Nachtigall, Kakadu, Tigerkatze
Martin Mosebach hat den großen Gesellschaftsroman unserer Tage geschrieben: "Was davor geschah"

Eine Episode dieses erotischen, durchaus frivolen Romans geht so: Die Einrichtungsberaterin Helga sitzt mit dem Allround-Unternehmer Salam im Hinterzimmer ihres Ladens, um mit ihm eine Geschäftsidee zu besprechen. Er studiert die Unterlagen, man kommt zu einem vorläufigen Ergebnis. Beim Abschied bewundert er den schönen weißen Kakadu, der auf seiner Stange sitzt. »Ich liebe diesen Kakadu«, sagt Helga und schickt sich an, ihm den Nacken zu kraulen. Der Vogel aber hackt ihr in den Zeigefinger, Blut schießt hervor. »Salam handelte ohne Nachdenken. Er packte Helgas Handgelenk und steckte sich den rot überströmten Finger in den Mund, um alsbald heftig daran zu saugen.« Der Schmerz lässt nach, und Helga bedankt sich. In Salam jedoch, dem eben noch ritterlichen Helfer, erwacht jäh die Begierde. Ehe Helga es begreift, »hatte sie schon seine Zunge im Mund, mit dem deutlichen Geschmack des eigenen Blutes«. Im folgenden Ringkampf wehrt Helga sich heftig, der Ständer mit dem Vogel stürzt um, Salam kommt zu Boden und zur Besinnung.

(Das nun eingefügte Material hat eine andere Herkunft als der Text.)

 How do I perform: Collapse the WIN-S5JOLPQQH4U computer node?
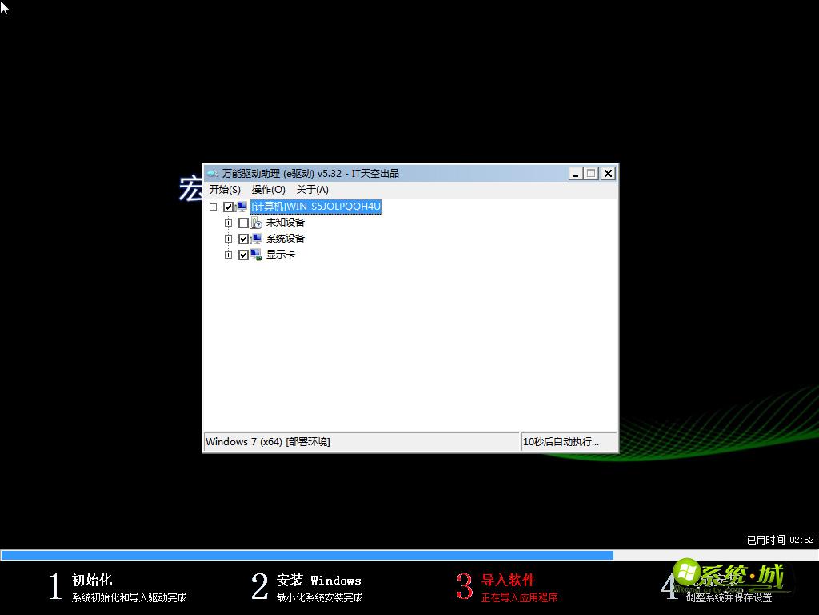pyautogui.click(x=214, y=206)
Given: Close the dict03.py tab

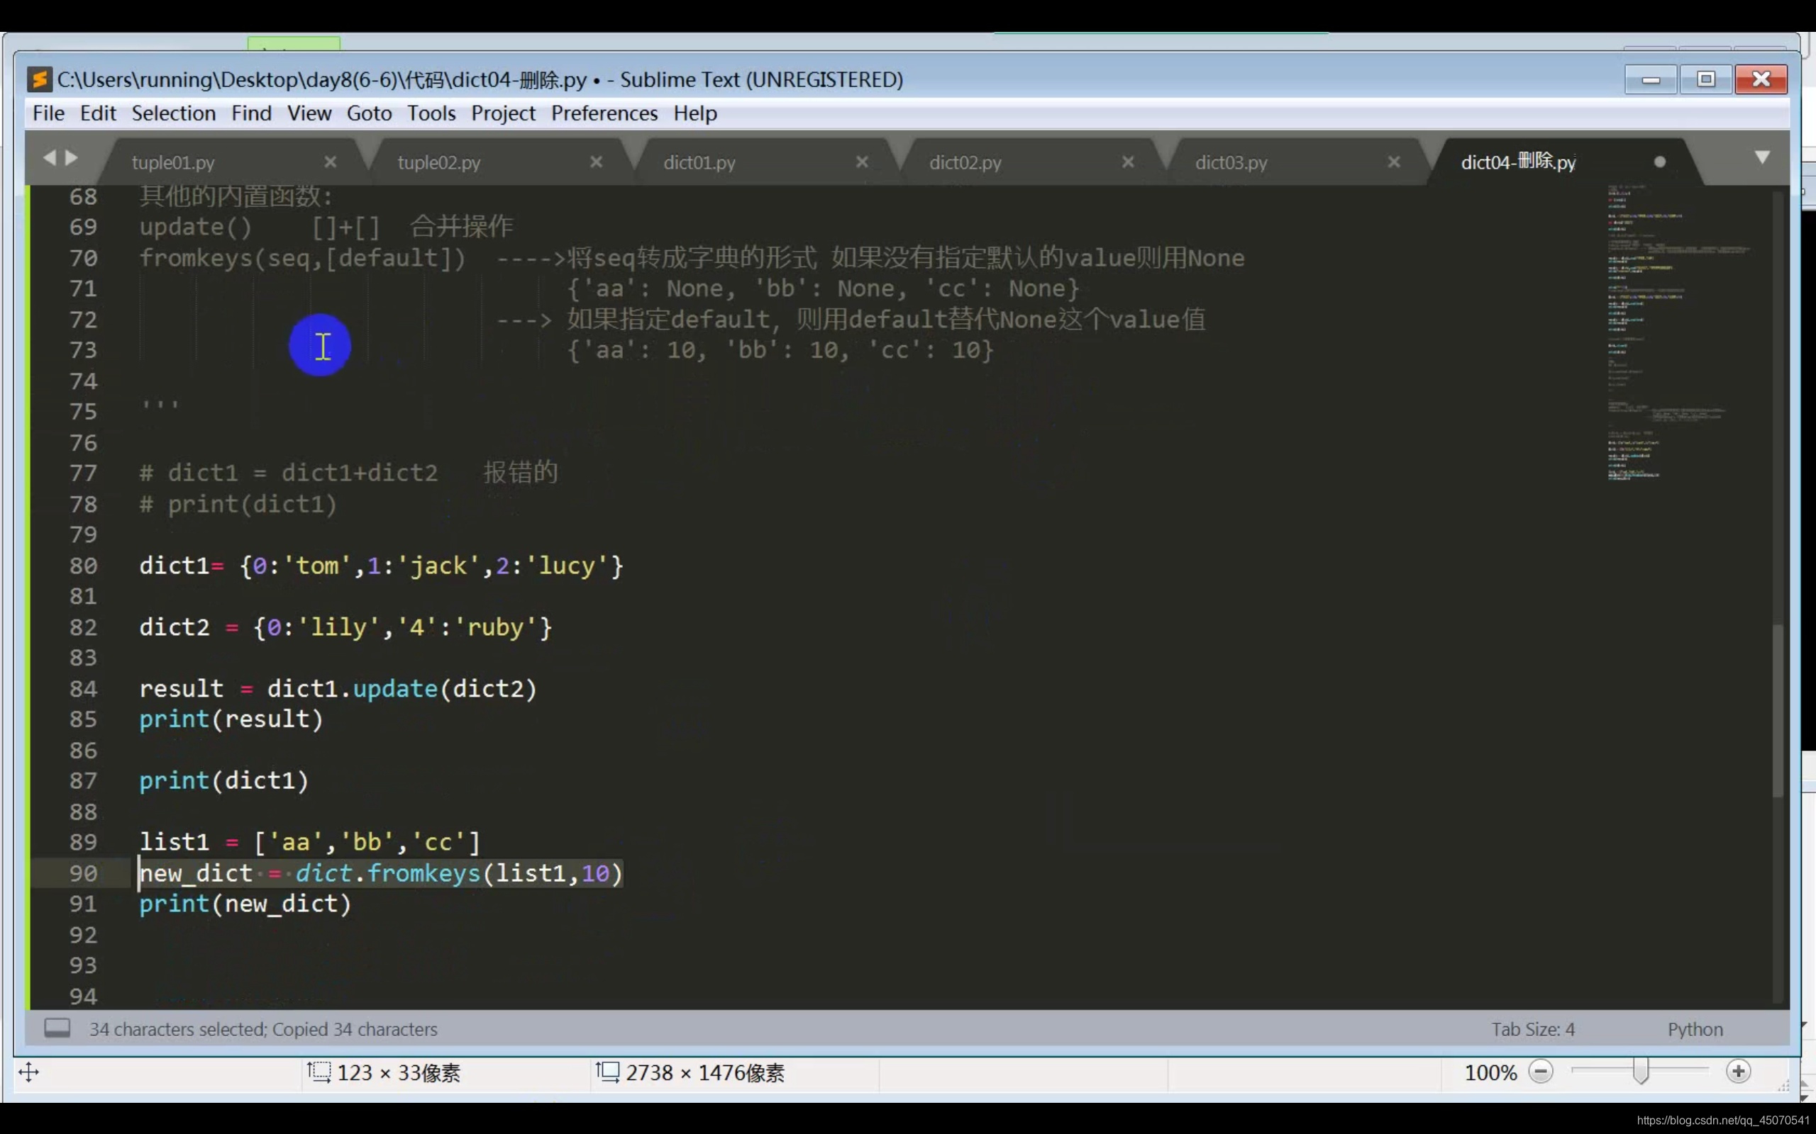Looking at the screenshot, I should pos(1394,162).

Man trennt sich verlegen und nicht unfreundlich – mit dem unausgesprochenen Vorsatz, die Peinlichkeit zu vergessen. Sie wirkt dennoch fort, sie gehört zu jenen Umschwüngen des Romans, bei denen die Karten neu gemischt werden. Denn Helga, bewegt von einem unklaren Gemisch aus Empörung und nachträglichem Begehren, erzählt den Vorfall ihrer Freundin Rosemarie, und nun entspinnt sich eine über viele Stationen laufende Intrige, an deren Ende jenes Liebespaar zusammenkommt, dessen intimes Gespräch wir am Anfang belauscht haben: »Wie war das…?« – »Wie war was?« – »Als es mich noch nicht gab.« – »Das war, als ich ein halbes Jahr allein in Frankfurt lebte…« – »Wie war das, als du allein in Frankfurt gelebt hast?« – »Ach, das war nichts Besonderes, das war so…«

Der Roman Was davor geschah erzählt von diesem halben Jahr, und Martin Mosebach setzt ein Karussell der Eitelkeiten und Affären in Gang, in dem wir uns wiedererkennen, so unerbittlich, mit soziologisch analytischem Blick, erfasst er das Milieu. Da ist zunächst die Familie Hopsten, zu deren Partys am Pool der Erzähler eingeladen wird. Hier trifft sich die gehobene Gesellschaft, darunter Schmidt-Flex, der Minister im Ruhestand, ein Wichtigtuer und Besserwisser sondergleichen. An seiner Seite die versteinerte, immerzu stumme Gattin sowie der Sohn Hans-Jörg, eine blasse, missvergnügte Erscheinung mit widriger Ausstrahlung, und dessen junge Frau Silvi, Inbegriff von Anmut und Einfalt. Die beiden scheinen nicht zueinander zu passen.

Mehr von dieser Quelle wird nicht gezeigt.